Well, not much, anyway, and surely a
tiny
glare wouldn’t do me in. Besides, she had her own tools of persuasion and she didn’t hesitate to use
them
on me, which is how I found myself, much against my better judgment, promising to go to church with her the following morning.

I spent the rest of the day in a state of anxiety. Weren’t churches toxic to vampires? Wouldn’t I explode or melt or something? Or get flung backward, propelled by an invisible force field? On the plus side, maybe Father Stevens could perform an exorcism and de-vamp me, but on the whole, I rather doubted it.

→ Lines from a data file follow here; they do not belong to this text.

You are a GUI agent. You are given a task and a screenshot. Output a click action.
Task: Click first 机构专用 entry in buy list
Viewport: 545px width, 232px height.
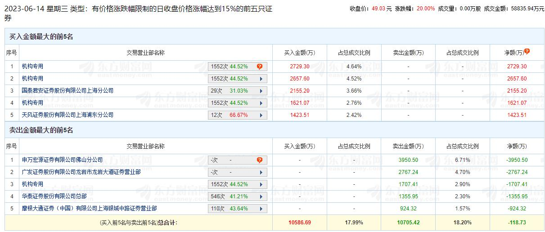click(32, 67)
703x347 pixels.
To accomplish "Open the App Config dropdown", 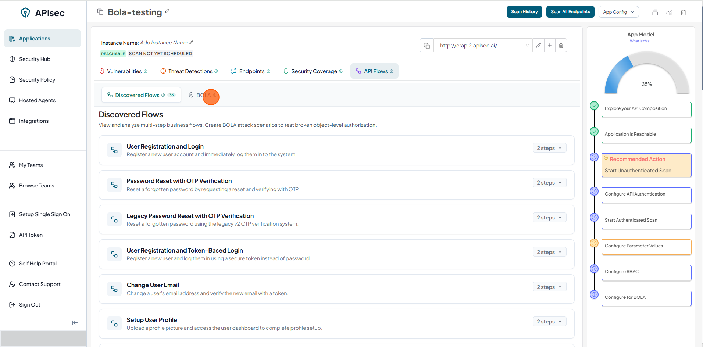I will coord(618,12).
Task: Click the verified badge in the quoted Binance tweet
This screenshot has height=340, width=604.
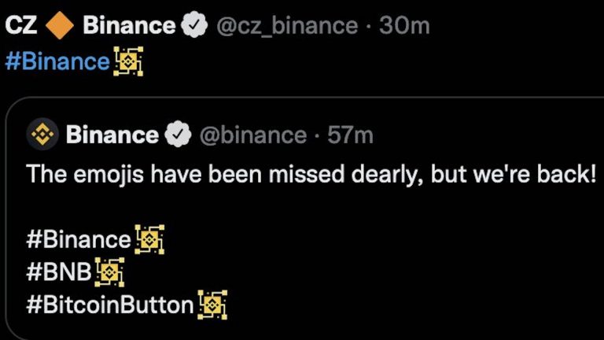Action: pos(179,135)
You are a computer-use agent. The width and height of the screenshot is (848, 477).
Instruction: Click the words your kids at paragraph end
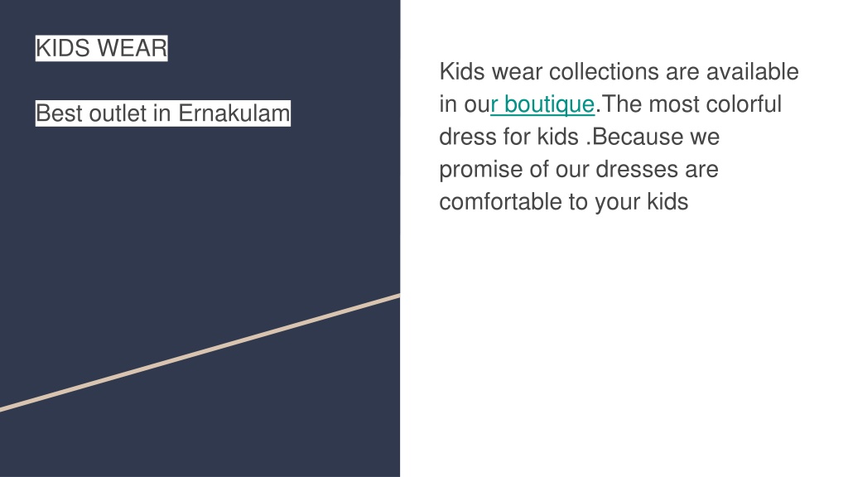tap(642, 203)
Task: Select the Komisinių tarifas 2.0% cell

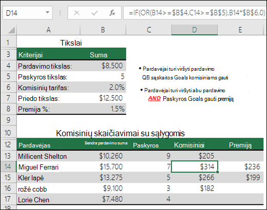Action: coord(103,87)
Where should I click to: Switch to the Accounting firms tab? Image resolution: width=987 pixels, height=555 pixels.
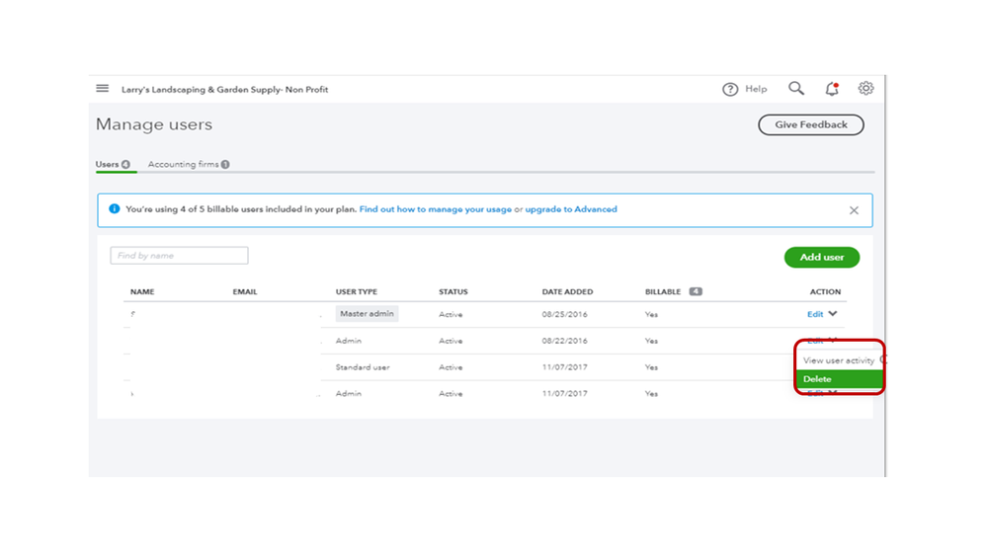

No, I definitely couldn’t risk it. That is, I couldn’t risk embarrassing my mother. I took the coward’s way out and left her a message later that evening, when I knew my parents would be out for their usual Saturday night dinner, telling her not to pick me up as I’d meet her there.

My plan was to meet her under the archway after Mass and tell her I had been a little late and had sat in the back. It was a good plan. Everyone knew Father Stevens didn’t like people in the aisles after Mass had begun, and he was too nearsighted to be able to identify people in the outer pews.

It was genius and it worked like a charm. I caught up with my mother after Mass just outside the church’s ornately carved double doors as she moved to greet Father Stevens. He was resplendent in vestments that hid his slight paunch and made his receding gray hair, thick wire-rimmed glasses, and heavy jowls look majestic. Father Stevens greeted me like a long-lost child, as he always did after even the smallest lapse in attendance.